Restate word for word the lines from the one bearing "Screen dimensions: 631x530" through the end of the entries below, and leave every picture out.

(DATA EXTRACT begins)

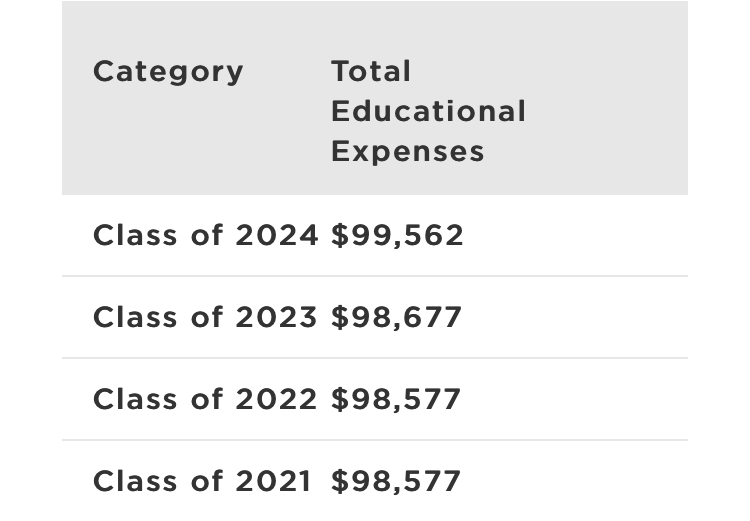Click the year "2022" in the third row
The image size is (750, 521).
point(276,399)
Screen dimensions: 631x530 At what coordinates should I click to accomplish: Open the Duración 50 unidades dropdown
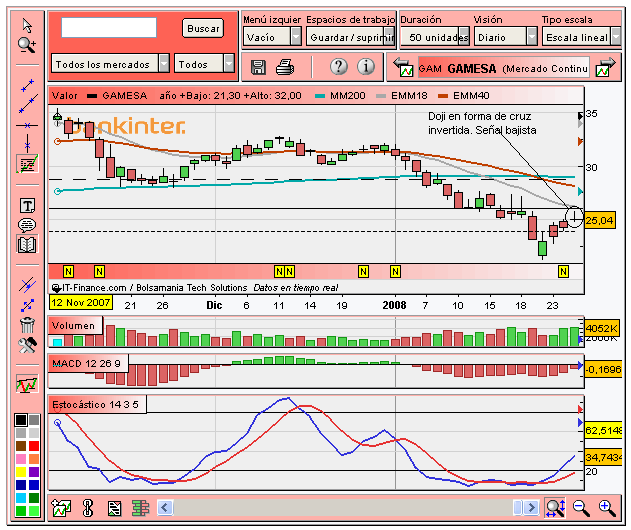[435, 37]
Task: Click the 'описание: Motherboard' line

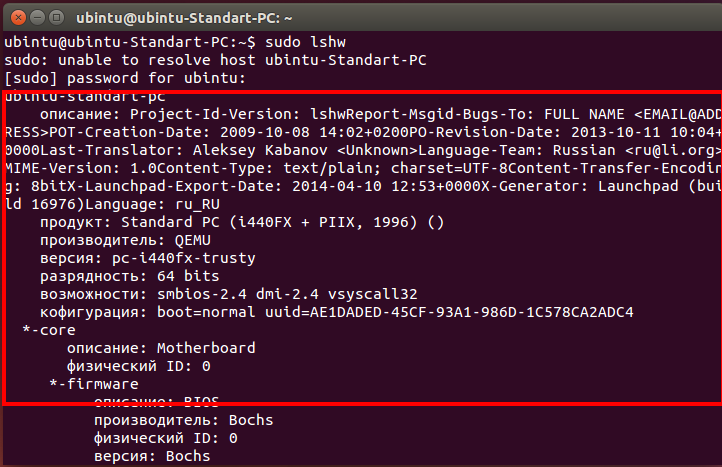Action: click(161, 348)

(DATA EXTRACT ends)

### [RESPONSE TO THIS EXERCISE]
Screen dimensions: 631x530 At what coordinates should I click to accomplish: Open the Duración 50 unidades dropdown
[435, 37]
Task: Click the 'описание: Motherboard' line

Action: click(161, 348)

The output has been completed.